▶ What is expected: Omit the pictures, then reproduce exactly the line bearing "Task: Go to previous page with 上一页" and every line after it up to and including the last line of the entries below.

Top of Data to examine

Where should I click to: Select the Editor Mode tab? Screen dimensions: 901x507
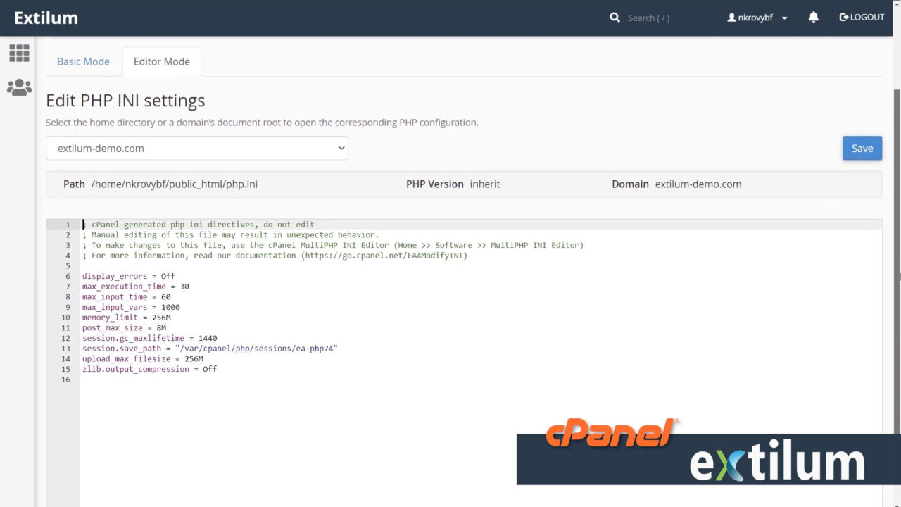pos(162,62)
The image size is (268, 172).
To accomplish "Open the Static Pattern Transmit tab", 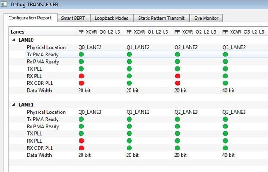I will [x=161, y=18].
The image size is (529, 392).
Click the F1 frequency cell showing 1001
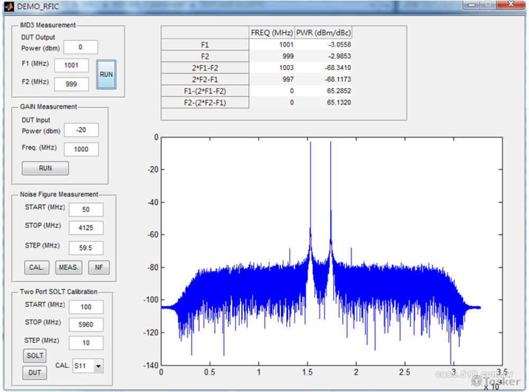[x=272, y=44]
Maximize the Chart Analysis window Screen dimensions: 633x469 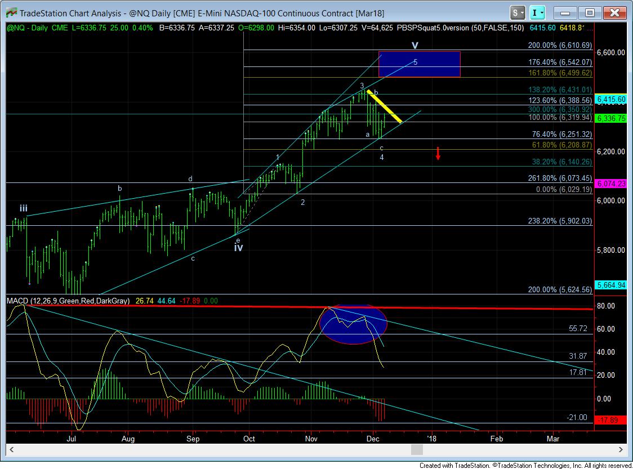pyautogui.click(x=590, y=12)
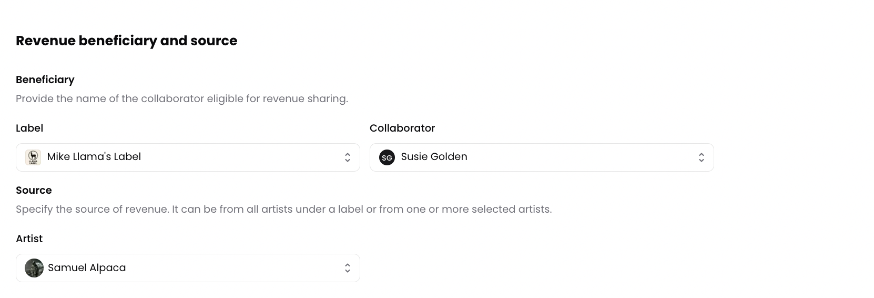This screenshot has height=298, width=874.
Task: Select the 'Susie Golden' name text
Action: [x=434, y=157]
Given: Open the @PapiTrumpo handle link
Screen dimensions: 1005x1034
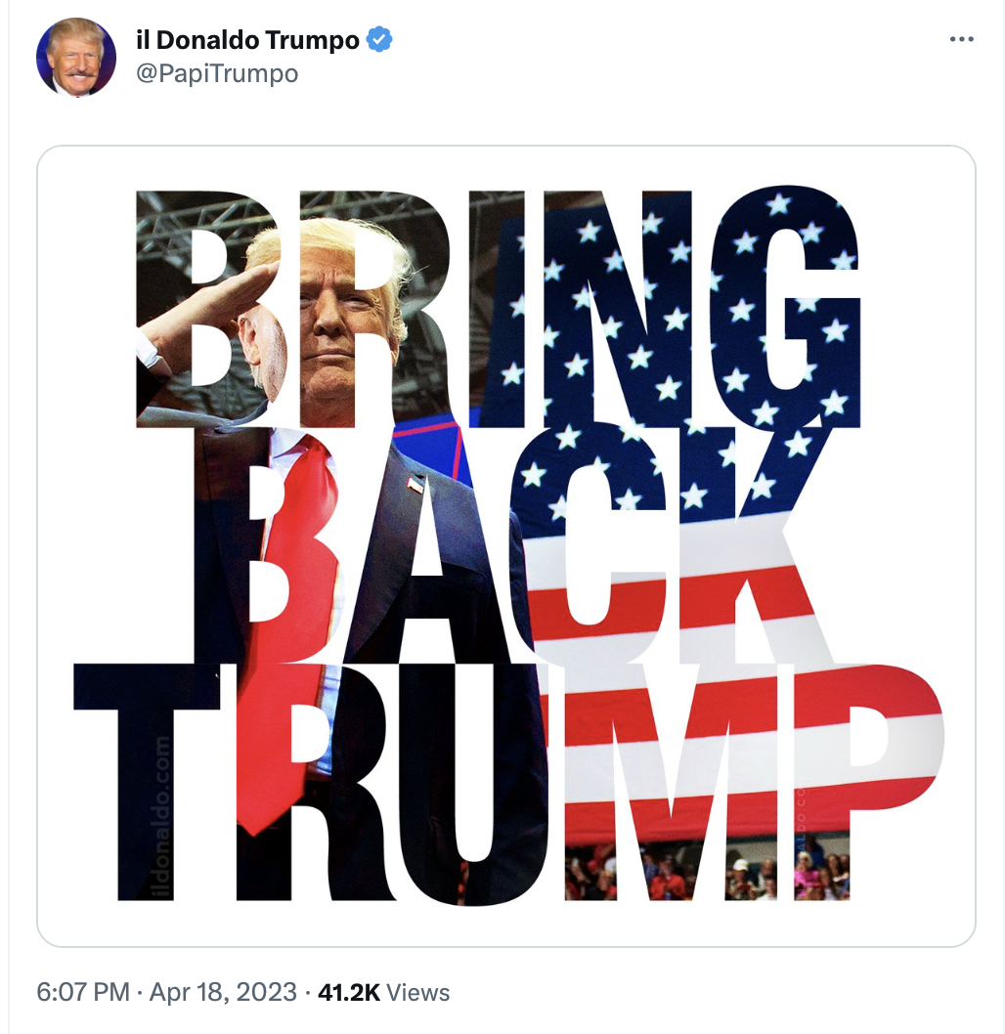Looking at the screenshot, I should point(217,73).
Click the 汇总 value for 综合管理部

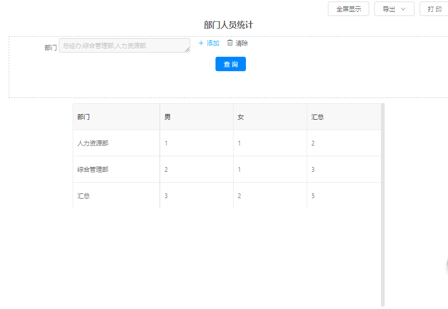point(313,170)
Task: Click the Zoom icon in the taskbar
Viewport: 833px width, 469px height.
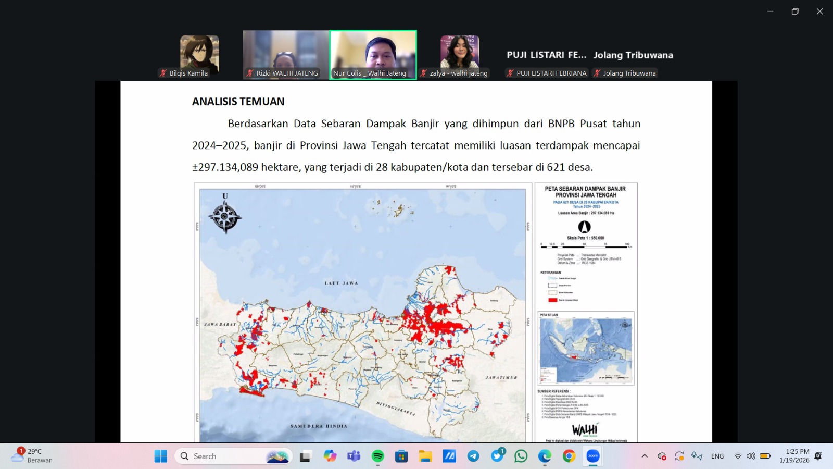Action: click(592, 456)
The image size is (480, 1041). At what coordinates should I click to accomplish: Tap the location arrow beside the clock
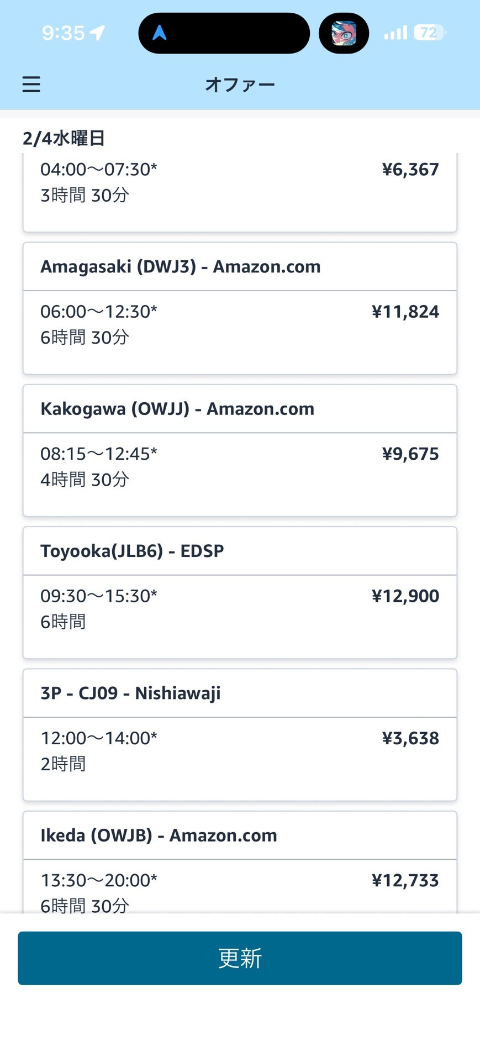pyautogui.click(x=98, y=33)
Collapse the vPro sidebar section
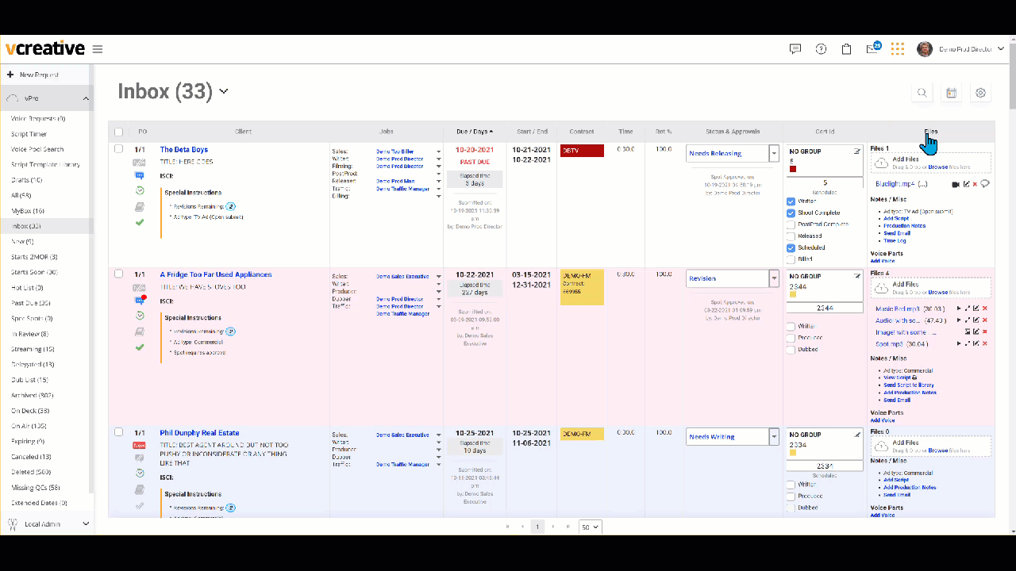This screenshot has width=1016, height=571. tap(85, 98)
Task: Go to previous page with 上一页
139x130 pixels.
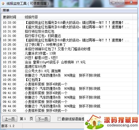Action: 10,119
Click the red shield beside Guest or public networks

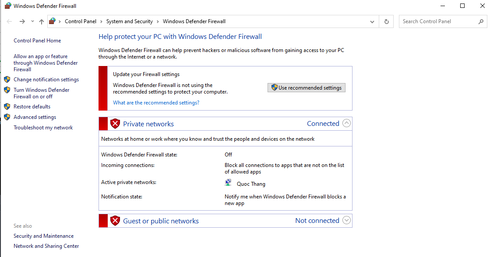[x=115, y=221]
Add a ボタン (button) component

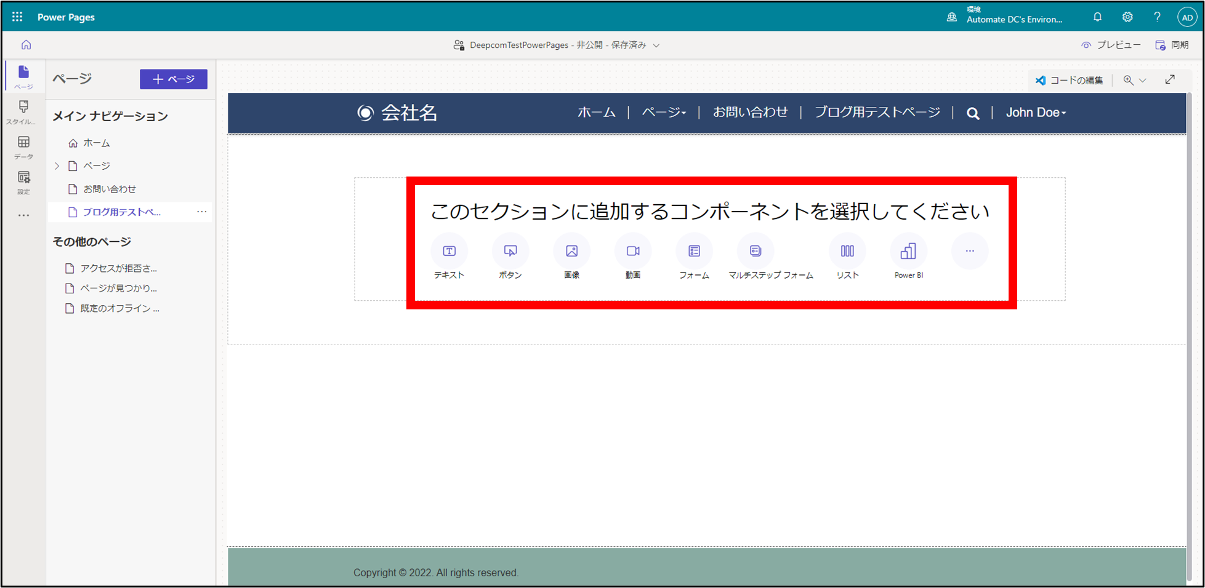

Bottom of Data to examine

▶ Answer to this exercise:
Task: Go to previous page with 上一页
139x130 pixels.
Action: 10,119
Click the red shield beside Guest or public networks

[x=115, y=221]
Add a ボタン (button) component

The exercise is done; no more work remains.